# WHAT YOU WILL DO
Every record below is to be restated word for word.

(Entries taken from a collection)
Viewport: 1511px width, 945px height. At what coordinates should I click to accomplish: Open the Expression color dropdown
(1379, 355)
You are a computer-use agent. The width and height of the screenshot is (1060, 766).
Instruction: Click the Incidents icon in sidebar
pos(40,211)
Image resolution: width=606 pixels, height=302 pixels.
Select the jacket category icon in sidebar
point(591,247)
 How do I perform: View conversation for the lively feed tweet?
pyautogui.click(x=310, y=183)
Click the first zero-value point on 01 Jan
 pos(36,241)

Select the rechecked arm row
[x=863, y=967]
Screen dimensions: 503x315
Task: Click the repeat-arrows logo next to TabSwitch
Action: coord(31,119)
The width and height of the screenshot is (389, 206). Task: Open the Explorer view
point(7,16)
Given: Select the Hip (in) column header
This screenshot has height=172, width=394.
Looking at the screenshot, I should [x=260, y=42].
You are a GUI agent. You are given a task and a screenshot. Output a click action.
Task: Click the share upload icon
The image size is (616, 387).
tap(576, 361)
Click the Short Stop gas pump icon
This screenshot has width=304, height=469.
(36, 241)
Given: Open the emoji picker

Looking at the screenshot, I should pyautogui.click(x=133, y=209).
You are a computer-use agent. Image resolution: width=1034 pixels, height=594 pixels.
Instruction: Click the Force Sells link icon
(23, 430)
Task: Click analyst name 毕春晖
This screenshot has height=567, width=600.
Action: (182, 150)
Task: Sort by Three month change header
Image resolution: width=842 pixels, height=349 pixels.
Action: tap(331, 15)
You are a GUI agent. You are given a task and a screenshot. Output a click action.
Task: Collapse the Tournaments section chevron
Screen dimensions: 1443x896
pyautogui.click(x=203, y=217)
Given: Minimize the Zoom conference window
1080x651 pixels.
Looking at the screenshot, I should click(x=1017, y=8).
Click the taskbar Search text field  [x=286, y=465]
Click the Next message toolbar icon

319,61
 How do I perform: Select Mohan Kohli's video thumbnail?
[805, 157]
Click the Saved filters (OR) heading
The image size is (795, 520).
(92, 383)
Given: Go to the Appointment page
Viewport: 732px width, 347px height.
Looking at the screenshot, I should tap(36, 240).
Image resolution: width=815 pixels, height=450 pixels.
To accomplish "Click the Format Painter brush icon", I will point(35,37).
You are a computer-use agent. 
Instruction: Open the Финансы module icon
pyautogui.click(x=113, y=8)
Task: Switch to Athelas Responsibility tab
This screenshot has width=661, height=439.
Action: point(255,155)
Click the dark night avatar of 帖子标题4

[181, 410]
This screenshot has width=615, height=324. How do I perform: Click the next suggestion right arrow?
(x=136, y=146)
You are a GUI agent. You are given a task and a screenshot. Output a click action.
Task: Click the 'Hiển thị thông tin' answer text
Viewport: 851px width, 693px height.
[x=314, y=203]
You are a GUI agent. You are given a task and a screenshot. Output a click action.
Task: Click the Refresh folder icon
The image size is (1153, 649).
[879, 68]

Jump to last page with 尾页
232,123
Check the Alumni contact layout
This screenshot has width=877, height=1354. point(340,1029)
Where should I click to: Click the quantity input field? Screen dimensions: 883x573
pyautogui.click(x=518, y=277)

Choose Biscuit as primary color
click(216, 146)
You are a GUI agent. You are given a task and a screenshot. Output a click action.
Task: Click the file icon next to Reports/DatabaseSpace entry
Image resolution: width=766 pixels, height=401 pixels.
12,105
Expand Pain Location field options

# TASK OUTPUT
Viewport: 1511px width, 945px height. At what coordinates should I click to accomplish: Open the Expression color dropdown
(1379, 355)
You are a computer-use agent. The width and height of the screenshot is (1060, 766).
Instruction: Click the Incidents icon in sidebar
pos(40,211)
Image resolution: width=606 pixels, height=302 pixels.
Select the jacket category icon in sidebar
point(591,247)
 How do I perform: View conversation for the lively feed tweet?
pyautogui.click(x=310, y=183)
Click the first zero-value point on 01 Jan
 pos(36,241)

Select the rechecked arm row
[x=863, y=967]
Screen dimensions: 503x315
Task: Click the repeat-arrows logo next to TabSwitch
Action: coord(31,119)
The width and height of the screenshot is (389, 206). Task: Open the Explorer view
point(7,16)
Given: Select the Hip (in) column header
This screenshot has height=172, width=394.
Looking at the screenshot, I should [x=260, y=42].
You are a GUI agent. You are given a task and a screenshot. Output a click action.
Task: Click the share upload icon
The image size is (616, 387).
tap(576, 361)
Click the Short Stop gas pump icon
This screenshot has width=304, height=469.
(36, 241)
Given: Open the emoji picker

Looking at the screenshot, I should pyautogui.click(x=133, y=209).
You are a computer-use agent. Image resolution: width=1034 pixels, height=594 pixels.
Instruction: Click the Force Sells link icon
(23, 430)
Task: Click analyst name 毕春晖
This screenshot has height=567, width=600.
Action: (182, 150)
Task: Sort by Three month change header
Image resolution: width=842 pixels, height=349 pixels.
Action: tap(331, 15)
You are a GUI agent. You are given a task and a screenshot. Output a click action.
Task: Collapse the Tournaments section chevron
Screen dimensions: 1443x896
pyautogui.click(x=203, y=217)
Given: Minimize the Zoom conference window
1080x651 pixels.
Looking at the screenshot, I should click(x=1017, y=8).
Click the taskbar Search text field  [x=286, y=465]
Click the Next message toolbar icon

319,61
 How do I perform: Select Mohan Kohli's video thumbnail?
[805, 157]
Click the Saved filters (OR) heading
The image size is (795, 520).
(92, 383)
Given: Go to the Appointment page
Viewport: 732px width, 347px height.
Looking at the screenshot, I should tap(36, 240).
Image resolution: width=815 pixels, height=450 pixels.
To accomplish "Click the Format Painter brush icon", I will point(35,37).
You are a computer-use agent. 
Instruction: Open the Финансы module icon
pyautogui.click(x=113, y=8)
Task: Switch to Athelas Responsibility tab
This screenshot has width=661, height=439.
Action: point(255,155)
Click the dark night avatar of 帖子标题4

[181, 410]
This screenshot has width=615, height=324. How do I perform: Click the next suggestion right arrow?
(x=136, y=146)
You are a GUI agent. You are given a task and a screenshot. Output a click action.
Task: Click the 'Hiển thị thông tin' answer text
Viewport: 851px width, 693px height.
[x=314, y=203]
You are a GUI agent. You are given a task and a screenshot. Output a click action.
Task: Click the Refresh folder icon
The image size is (1153, 649).
[879, 68]

Jump to last page with 尾页
232,123
Check the Alumni contact layout
This screenshot has width=877, height=1354. point(340,1029)
Where should I click to: Click the quantity input field? Screen dimensions: 883x573
pyautogui.click(x=518, y=277)

Choose Biscuit as primary color
click(216, 146)
You are a GUI agent. You are given a task and a screenshot. Output a click action.
Task: Click the file icon next to Reports/DatabaseSpace entry
Image resolution: width=766 pixels, height=401 pixels.
12,105
Expand Pain Location field options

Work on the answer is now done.